Portugal Growth has 100 million to capitalise small and medium sized businesses

It’s a new fund created to capitalise small and medium sized businesses in the context of the ongoing pandemic.

‘Portugal Growth’ has 100 million euros at its disposal but will be able to mobilise up to 300 million in private and public investment.

It is what is being described as “an investment partnership between the Development Finance Institution (DFI) and the European Investment Fund (EIF)”.
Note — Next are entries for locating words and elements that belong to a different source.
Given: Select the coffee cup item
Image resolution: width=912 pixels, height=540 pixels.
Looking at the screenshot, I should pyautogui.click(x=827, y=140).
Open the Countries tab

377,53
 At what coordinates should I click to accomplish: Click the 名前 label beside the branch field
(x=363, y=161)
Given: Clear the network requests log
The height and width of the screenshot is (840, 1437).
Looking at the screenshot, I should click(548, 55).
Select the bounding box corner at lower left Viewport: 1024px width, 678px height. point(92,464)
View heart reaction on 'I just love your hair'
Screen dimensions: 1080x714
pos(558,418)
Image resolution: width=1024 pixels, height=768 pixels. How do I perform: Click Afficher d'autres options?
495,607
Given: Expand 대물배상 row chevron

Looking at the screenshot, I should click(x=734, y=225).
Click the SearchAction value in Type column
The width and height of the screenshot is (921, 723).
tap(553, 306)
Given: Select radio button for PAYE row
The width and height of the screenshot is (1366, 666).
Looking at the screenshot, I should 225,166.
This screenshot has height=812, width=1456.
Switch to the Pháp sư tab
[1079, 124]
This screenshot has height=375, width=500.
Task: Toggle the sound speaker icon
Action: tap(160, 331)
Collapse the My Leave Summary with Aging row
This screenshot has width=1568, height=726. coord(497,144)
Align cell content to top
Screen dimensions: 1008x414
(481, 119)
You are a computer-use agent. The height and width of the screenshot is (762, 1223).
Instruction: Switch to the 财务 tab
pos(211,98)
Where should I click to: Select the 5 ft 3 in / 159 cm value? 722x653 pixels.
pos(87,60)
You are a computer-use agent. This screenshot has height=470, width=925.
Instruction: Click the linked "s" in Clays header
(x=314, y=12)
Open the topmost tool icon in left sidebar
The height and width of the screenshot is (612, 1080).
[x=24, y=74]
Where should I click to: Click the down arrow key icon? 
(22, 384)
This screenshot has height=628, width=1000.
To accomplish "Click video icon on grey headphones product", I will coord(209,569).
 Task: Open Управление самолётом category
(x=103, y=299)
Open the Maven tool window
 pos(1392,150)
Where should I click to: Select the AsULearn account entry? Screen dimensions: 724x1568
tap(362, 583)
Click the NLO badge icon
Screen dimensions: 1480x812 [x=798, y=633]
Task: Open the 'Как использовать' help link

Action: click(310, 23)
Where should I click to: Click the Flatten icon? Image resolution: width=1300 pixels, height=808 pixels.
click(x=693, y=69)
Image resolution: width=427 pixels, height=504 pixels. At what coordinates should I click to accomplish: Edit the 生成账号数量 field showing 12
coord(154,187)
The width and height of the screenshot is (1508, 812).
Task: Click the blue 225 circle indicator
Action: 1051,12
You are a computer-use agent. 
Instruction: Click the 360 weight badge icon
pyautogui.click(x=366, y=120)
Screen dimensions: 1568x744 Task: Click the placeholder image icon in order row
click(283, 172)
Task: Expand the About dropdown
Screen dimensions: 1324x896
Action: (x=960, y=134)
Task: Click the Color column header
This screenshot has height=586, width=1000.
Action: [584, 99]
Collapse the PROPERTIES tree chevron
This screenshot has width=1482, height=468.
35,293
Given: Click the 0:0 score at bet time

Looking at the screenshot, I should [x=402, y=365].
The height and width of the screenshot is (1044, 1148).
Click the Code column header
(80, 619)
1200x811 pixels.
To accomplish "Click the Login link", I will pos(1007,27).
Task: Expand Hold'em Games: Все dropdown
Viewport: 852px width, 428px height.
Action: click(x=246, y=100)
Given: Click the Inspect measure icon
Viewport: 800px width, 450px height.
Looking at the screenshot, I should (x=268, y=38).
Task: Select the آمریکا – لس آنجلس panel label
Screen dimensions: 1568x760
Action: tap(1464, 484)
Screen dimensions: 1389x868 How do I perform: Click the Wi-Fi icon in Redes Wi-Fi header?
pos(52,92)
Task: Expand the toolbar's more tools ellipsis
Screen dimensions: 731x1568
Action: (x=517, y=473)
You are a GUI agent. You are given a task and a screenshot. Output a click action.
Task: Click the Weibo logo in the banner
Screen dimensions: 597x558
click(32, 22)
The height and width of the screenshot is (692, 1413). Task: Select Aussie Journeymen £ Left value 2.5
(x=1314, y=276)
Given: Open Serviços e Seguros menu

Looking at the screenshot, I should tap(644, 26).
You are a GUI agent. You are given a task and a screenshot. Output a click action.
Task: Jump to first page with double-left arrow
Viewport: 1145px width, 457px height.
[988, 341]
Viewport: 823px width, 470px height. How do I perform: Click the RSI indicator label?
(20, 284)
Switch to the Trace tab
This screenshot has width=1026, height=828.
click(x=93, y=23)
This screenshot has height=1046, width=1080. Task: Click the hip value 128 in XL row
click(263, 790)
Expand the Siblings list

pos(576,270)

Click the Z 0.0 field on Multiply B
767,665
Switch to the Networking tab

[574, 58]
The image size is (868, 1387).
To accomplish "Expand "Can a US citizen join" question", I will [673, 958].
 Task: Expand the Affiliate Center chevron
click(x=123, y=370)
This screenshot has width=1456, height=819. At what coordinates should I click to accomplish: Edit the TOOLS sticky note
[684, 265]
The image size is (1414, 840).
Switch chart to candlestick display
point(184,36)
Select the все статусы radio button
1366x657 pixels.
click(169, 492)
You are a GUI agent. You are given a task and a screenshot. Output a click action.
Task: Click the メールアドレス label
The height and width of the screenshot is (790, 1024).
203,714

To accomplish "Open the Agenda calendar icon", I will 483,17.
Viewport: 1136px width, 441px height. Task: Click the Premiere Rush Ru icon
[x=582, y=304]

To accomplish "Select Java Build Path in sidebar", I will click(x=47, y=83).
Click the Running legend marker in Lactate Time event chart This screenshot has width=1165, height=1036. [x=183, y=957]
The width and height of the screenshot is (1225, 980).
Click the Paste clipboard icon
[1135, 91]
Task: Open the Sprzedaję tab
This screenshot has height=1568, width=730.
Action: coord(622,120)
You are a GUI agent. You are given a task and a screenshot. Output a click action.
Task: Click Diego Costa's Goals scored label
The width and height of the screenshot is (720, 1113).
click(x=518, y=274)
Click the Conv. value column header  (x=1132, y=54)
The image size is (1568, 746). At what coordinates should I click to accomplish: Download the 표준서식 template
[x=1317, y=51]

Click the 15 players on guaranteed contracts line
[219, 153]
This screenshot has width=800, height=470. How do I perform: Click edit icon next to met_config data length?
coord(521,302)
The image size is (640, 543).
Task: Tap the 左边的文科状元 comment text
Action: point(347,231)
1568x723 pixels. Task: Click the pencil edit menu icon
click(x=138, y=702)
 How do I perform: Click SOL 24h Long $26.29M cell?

Said a joint statement from both parties, the programme will use a combination of environmental, social and corporate governance (ESG) criteria “to select and monitor up to five funds run by private equity and capital growth teams from Portugal”.

These funds are expected to invest in around 40 small and medium sized ventures.

It’s a priority measure, said the two entities, “and urgent to support the training and capitalisation of Portuguese companies”.

Money will be directed to projects of internationalisation, digital transformation and business innovation.

The statement added that the DFI and EIF have received “multiple manifestations of interest from venture capital management companies”, so the first investment operation should be quick to sort.

Cited in the same statement, economy minister Pedro Siza Vieira said the programme was extremely important in the context of the ‘sanitary crisis’ caused by Covid-19.

Secretary of State for Internationalisation Eurico Brilhante Dias has referred to the weaknesses the crisis has thrown up in terms of “geographical dispersal of global supply chains”, saying he hopes programmes like Portugal Growth offer new opportunities for relocating these chains, particularly in strategic sectors.

This need to rethink ‘supply chains’ is fast becoming the government mantra.